Another hot one, 80F at 6am. Forecast for record heat.
Whether we’re swirling around the edge of the toilet bowl, or at the dawn of a new age, it’s pretty clear that big changes are happening in the world. The march to war might be delayed a bit, or we might be getting played while our enemies align themselves and get ready. We might be headed toward civil war, as people on both sides seem almost to yearn for it. Who knows?
Or we might be headed into a general collapse. I think it’s well underway and we just don’t see the signs. Today is pretty much like yesterday, and so it’s been throughout history. Certainly our star is not ascending.
We have MASSIVE homelessness. We have a stunning number of people on welfare and other forms of .gov aid. We have lost control of our borders to the point that somewhere around 10% of the population is currently foreign invaders. They have spread throughout the nation, and are suddenly visible, like when a geometric progression doubles to the point you see it, then doubles again… just consider the number of machete attacks.
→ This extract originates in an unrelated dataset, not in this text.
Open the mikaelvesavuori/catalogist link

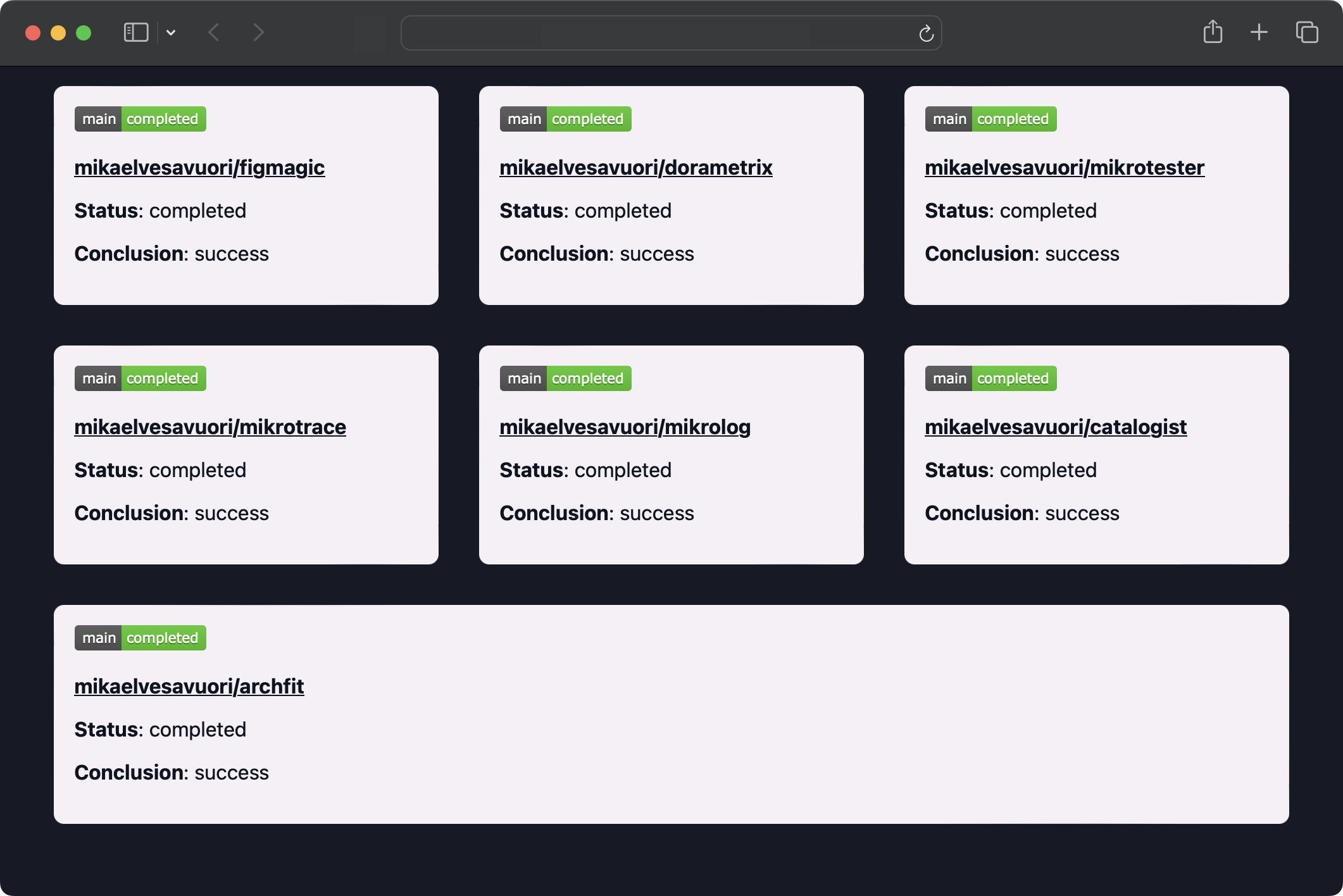(1055, 427)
If people defecating in the streets, gangs pulling people out of buildings and hacking them to death, and record low workforce participation rates aren’t enough, consider the rise of socialism in our political realm. This is an idea that is opposite to our national character, but the long march has been so effective that openly socialist candidates can win party primaries. Our elites get wealthier, while our ‘normals’ get poorer, and civic institutions degrade. [consider than when I was young, it was entirely normal that a man in a skilled trade, as the sole breadwinner, would be able to afford a cabin on a lake, a pontoon boat, snowmobiles, a camper, etc. Contrast that to today.]
The very things we establish government to provide are no longer working. Clean water. Education. Safety and rule of law. Public works infrastructure.
Consider just thirty years ago. What was the relationship of the public to cops? Bottled water? Aid organizations? Refugees? What did inner cities look like? Gangs? Public infrastructure? What was public morality like? What was cultural sexuality like? Cultural violence?
Consider 40 years. 50.
I think we don’t see it because we are too close to the problem. Convince me otherwise. Or what have you done to prep this week??